◆ **Page extract**:
--------------------------------------------------

Remember "The harder you fish, the luckier you will get"

You may want to pay for a 1/2 or whole day of guiding down the river. Thats one way to get up to speed fast. It cost but if you want results now, thats the way to go.

As far as the river above the MIO pond it is not a place to explore without an experienced person with you. Heck I waded it once in the day light and did not care for it. In time you will learn how to read a river. Both for fish and for saftey.

As far as a spot that you can park, wade, and catch fish, go to Comins Flats. They plant tons of small rainbows and browns and they love to eat flys. If you can't catch fish there when the bites , go to a trout pond.


----------



## MT406 (Nov 18, 2007)

Safety on the river is up to the individual. Rivers are dangerous, plain and simple. YOU have to take caution and know where to step, if you feel endangered by any way, dont do it. Where a pfd next time. Here in MT rivers are ALOT more dangerous and you know what, every fly shop will tell you what river to hit and what access point to hit. every access point has holes over your head or rapids that can sweep you away, possibly causing death. should these fly shops be liable for telling some one to hit the river and the individual is careless and dies? I dont think so. Fly fishing is hard as hell even in blue ribbon trout waters. where I live there are rivers that hold 3000-10000 trout per mile. I been skunked plenty enough to know that it was my lack of angling skills that day that didnt produce fish. Casting, mending, running proper drifts with a fly rod is not easy and a skill that is only learned with much time on the water. On top of that, you have to know what flies to rig, how to rig them up, etc. Personally if I were you J, I would hire a guide. He will teach you more in one day than you could teach yourself in a year, probably years. stick with it, the reward will be worth it when it happens


----------



## FISHorDie (Sep 30, 2008)

Common sense goes along way, use your head! I have been fishing the MIO area for only 15 years. It can be hit and miss but the pure beauty of the river is good enough for me. Maybe its your presentation that is not allowing you to catch any fish or your lack of knowledge of the area. Have you tried spinners or #9 floating raps?


----------



## jmckeon (Feb 21, 2009)

yah i have been up there throwing spinners and floating raps around below the dam and have caught fish also have drowned worms in certain spots down there that isnt gear restricted i got in to fly fishing after sitting down near the dam one day and watching 2 fly fisherman working the river for about and hour. granted they didnt catch many fish during that time but when they did it was one of the best things i ever seen. i absolutely became utterly fascinated with the sport and within 2 weeks had a set up, flies, and was talking to some people i know to see if they could teach me to cast and such(the basics) got in to blue gills soon after and fell in love with my rod/reel went up and actually caught a few small trout below mio dam and fell even deeper i love this sport and i am in the learning phase and i know i do many things wrong and i understand that has alot to do with my catching. I have never stepped on a river/lake axpecting to catch a fish cause it dont work that way. when i step on a river or lake i do it because i enjoy being out in the woods on the river or on the lake i also do it because I enjoying nature and all the things you can see and such. i also hope i catch a fish but if it dont happen I dont stop fishing only way you learn in my experience is by keep doing it i will be up there again this coming week tuesday and then thurs-sunday and each day i will be walking a different section of river. both above and below mio


----------



## FISHorDie (Sep 30, 2008)

--------------------------------------------------

◆ **Given data**:
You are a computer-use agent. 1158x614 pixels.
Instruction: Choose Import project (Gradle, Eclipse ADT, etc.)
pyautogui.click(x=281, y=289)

--------------------------------------------------

◆ **Task directions**:
In order, list every username that appears in a post header in the fishing forum thread, with the date shown beside it. The material plays no part in the task that comes next.

◆ **Written response**:
- MT406 (Nov 18, 2007)
- FISHorDie (Sep 30, 2008)
- jmckeon (Feb 21, 2009)
- FISHorDie (Sep 30, 2008)